Arcshift is verified by a large number of unit tests.

There are a few simple happy-path tests (for example simple_get, and others), and a few different fuzzing test cases. The fuzz cases run randomized combinations of different operations, on different threads.

There is also an exhaustive set of tests which test all combinations of ArcShift-operations, on three concurrent threads.

Custom validation features

Enabling the non-default feature 'validate' causes Arcshift to insert canaries in memory, enabling best-effort detection of wild pointers or threading issues. The feature 'debug' enables verbose debug-output to stdout.

Lessons learned

While developing Arcshift, I've learned a few lessons.

Lock-free algorithms really are hard

It is well known that lock free algorithms are difficult to get right. However, after personally stepping on the rakes, this truth has become more real to me.

Lock-free bug example #1

One bug I had, which in hindsight is extremely obvious, is (broken) code which looked a bit like this:

    
let count = get_refcount(item)
    .fetch_sub(STRONG_COUNT, Ordering::SeqCst);

if count == STRONG_COUNT {
    drop_item(item);
} else if count < 2*STRONG_COUNT { //WRONG!
    drop_payload(item);
}

The idea is that we have a strong refcount to the node 'item'. We subtract this refcount.

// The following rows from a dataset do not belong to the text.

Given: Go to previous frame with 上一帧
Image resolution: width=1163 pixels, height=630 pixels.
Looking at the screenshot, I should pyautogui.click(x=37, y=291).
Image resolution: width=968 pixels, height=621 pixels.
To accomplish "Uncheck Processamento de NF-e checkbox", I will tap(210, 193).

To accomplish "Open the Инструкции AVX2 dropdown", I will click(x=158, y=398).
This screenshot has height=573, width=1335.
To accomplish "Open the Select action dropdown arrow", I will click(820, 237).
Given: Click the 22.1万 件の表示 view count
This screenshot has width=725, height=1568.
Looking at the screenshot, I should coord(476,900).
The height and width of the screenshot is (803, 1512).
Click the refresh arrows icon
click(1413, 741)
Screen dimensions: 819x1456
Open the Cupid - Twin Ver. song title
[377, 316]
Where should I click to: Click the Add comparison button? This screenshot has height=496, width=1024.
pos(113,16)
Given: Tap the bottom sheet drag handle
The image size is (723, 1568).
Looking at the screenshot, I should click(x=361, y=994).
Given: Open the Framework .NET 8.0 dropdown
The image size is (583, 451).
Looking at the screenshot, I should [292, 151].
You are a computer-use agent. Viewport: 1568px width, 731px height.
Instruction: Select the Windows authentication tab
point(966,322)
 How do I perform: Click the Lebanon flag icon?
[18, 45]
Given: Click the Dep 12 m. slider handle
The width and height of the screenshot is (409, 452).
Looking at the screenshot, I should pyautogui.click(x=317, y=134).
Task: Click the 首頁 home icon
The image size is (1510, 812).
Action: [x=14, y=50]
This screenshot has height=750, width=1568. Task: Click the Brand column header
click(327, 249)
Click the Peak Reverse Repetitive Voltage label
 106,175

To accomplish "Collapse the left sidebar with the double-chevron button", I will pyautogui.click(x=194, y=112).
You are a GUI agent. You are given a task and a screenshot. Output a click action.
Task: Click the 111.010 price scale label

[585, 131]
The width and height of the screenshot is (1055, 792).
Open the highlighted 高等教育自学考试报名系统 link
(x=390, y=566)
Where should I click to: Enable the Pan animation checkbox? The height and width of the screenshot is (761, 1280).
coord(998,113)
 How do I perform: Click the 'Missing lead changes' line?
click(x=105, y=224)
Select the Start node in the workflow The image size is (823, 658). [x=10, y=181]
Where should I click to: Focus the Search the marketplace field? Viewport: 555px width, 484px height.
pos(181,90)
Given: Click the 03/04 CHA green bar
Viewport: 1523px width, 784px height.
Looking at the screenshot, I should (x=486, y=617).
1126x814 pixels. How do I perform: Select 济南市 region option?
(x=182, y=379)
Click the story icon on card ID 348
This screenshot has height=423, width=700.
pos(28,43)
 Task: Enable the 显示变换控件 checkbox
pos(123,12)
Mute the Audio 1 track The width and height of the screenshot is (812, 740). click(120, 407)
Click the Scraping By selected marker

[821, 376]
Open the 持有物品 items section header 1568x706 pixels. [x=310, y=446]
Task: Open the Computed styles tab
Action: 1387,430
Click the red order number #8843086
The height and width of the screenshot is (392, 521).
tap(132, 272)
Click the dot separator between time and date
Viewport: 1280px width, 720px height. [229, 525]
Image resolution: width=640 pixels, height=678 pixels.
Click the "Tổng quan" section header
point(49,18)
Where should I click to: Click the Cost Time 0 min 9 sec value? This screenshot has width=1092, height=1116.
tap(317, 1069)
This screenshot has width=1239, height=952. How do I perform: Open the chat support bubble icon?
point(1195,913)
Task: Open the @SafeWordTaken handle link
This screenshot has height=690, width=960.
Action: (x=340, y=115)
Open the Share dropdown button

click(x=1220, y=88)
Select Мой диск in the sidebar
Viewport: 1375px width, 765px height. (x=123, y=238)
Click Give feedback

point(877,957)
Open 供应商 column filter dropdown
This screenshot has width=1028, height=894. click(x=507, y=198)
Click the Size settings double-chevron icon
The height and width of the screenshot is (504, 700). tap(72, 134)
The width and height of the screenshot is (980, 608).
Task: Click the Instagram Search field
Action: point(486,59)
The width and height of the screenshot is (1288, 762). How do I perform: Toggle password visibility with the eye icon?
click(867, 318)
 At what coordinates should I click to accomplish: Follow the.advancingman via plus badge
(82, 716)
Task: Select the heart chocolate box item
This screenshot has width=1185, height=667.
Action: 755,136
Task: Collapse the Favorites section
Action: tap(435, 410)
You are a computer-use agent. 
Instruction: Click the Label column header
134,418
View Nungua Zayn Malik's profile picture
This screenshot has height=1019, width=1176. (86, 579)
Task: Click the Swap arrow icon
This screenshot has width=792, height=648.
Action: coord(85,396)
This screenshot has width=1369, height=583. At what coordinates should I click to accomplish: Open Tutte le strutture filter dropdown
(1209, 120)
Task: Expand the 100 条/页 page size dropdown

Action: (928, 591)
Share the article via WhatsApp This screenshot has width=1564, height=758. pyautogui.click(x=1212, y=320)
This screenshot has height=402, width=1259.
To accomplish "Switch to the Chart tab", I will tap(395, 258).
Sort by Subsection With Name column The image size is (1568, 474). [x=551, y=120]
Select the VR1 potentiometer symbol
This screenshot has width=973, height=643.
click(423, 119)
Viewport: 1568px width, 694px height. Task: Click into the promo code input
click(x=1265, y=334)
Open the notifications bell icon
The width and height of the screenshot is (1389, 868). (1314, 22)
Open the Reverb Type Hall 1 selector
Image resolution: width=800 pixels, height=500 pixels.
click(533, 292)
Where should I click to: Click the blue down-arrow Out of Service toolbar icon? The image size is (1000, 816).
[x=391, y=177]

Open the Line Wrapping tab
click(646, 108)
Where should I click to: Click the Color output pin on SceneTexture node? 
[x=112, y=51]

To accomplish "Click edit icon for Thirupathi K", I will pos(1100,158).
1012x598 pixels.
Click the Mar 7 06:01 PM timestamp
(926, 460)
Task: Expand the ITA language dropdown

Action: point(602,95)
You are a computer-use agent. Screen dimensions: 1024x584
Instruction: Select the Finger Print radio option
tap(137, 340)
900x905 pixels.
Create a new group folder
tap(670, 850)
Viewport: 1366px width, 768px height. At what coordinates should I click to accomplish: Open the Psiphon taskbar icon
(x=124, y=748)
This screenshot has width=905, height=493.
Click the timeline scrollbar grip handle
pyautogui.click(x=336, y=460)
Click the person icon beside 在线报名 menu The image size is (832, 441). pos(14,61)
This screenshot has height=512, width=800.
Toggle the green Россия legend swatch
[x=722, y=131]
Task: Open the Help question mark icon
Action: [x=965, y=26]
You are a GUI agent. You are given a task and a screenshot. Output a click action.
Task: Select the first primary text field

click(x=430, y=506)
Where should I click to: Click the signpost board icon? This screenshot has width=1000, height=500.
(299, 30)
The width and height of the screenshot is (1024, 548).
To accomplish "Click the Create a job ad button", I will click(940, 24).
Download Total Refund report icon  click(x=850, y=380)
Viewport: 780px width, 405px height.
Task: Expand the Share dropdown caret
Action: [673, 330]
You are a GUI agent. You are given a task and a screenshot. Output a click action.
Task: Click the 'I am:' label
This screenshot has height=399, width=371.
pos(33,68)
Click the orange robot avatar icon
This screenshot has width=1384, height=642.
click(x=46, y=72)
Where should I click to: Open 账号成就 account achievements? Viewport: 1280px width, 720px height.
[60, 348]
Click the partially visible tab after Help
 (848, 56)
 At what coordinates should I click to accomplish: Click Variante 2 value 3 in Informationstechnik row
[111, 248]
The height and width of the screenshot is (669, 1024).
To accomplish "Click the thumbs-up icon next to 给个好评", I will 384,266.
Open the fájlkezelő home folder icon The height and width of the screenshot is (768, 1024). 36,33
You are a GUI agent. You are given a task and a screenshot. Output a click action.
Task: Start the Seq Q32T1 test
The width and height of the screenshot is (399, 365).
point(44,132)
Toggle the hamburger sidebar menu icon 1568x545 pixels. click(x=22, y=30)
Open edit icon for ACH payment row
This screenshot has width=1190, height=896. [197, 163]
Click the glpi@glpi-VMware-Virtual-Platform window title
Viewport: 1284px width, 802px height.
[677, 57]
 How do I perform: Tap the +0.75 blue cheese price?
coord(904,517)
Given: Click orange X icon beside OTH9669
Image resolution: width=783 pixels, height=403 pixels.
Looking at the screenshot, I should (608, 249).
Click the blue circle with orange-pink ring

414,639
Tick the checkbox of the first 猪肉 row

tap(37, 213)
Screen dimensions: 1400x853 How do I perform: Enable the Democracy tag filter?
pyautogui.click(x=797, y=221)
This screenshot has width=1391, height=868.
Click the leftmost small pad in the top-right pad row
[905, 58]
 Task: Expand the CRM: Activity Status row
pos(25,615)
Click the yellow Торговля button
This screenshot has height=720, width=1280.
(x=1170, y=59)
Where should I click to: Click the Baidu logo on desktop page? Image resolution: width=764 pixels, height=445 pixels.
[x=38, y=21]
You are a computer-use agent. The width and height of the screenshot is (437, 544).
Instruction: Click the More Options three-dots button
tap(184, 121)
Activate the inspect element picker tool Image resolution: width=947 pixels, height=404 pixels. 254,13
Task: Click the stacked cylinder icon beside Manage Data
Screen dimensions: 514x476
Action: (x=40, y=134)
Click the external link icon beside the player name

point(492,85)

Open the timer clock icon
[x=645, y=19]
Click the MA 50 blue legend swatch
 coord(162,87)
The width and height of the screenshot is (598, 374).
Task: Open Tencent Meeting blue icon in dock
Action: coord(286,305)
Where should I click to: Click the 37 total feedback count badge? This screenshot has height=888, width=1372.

If the previous refcount value (returned by AtomicUsize::fetch_sub) is STRONG_COUNT, that means our reference was the only remaining reference, and we can now drop 'item'. This works.

The next condition tries to check if the previous refcount was < 2 * STRONG_COUNT. If so, this should mean that there were no other strong counts to the node, and we can thus drop the payload of 'item' (but not the entire node). The idea is that non-current nodes never gain refcounts, so the item can't go back to being strongly linked.

However, this does absolutely not work!

After the line .fetch_sub(STRONG_COUNT, Ordering::SeqCst);, absolutely nothing is known about 'item'! Some other thread could easily have reduced the count and dropped 'item' before we can execute drop_payload(item).

This is in fact a pattern that is worth remembering. After reducing a refcount on a reference counted pointer, the pointer is completely invalid and must not be touched again!

Lock-free bug example #2

As detailed in the documentation, Arcshift uses a single 64 bit atomic counter to contain both a 19-bit weak refcount (for ArcShiftLight-instances) and a 45-bit strong refcount (for ArcShift-instances).

This poses an interesting challenge, when increasing the count. Say we increase the weak count like this:

let count = item.fetch_add(1, Ordering::SeqCst);
if count == MAX_WEAK_COUNT { //WRONG!
    item.fetch_sub(1, Ordering::SeqCst);
    panic!("Max weak count exceeded");
}

The above code does not work, since two threads could execute 'fetch_add' simultaneously, and the second thread might then see a count which equals MAX_WEAK_COUNT + 1.

One way to solve this is to do what the rust standard library does for Arc refcounts: Reserve a range of counts to serve as a sort of 'overrun-area':

let count = item.fetch_add(1, Ordering::SeqCst);
if count >= MAX_WEAK_COUNT/2 { // Only use half the 'available' count range
    item.fetch_sub(1, Ordering::SeqCst);
    panic!("Max weak count exceeded");
}

The above works as long as at most MAX_WEAK_COUNT/2 threads execute the code simultaneously. For std library 'Arc', the number of threads needed to trigger a bug on a 64-bit machine is 2^63, which is something that will clearly never happen in practice.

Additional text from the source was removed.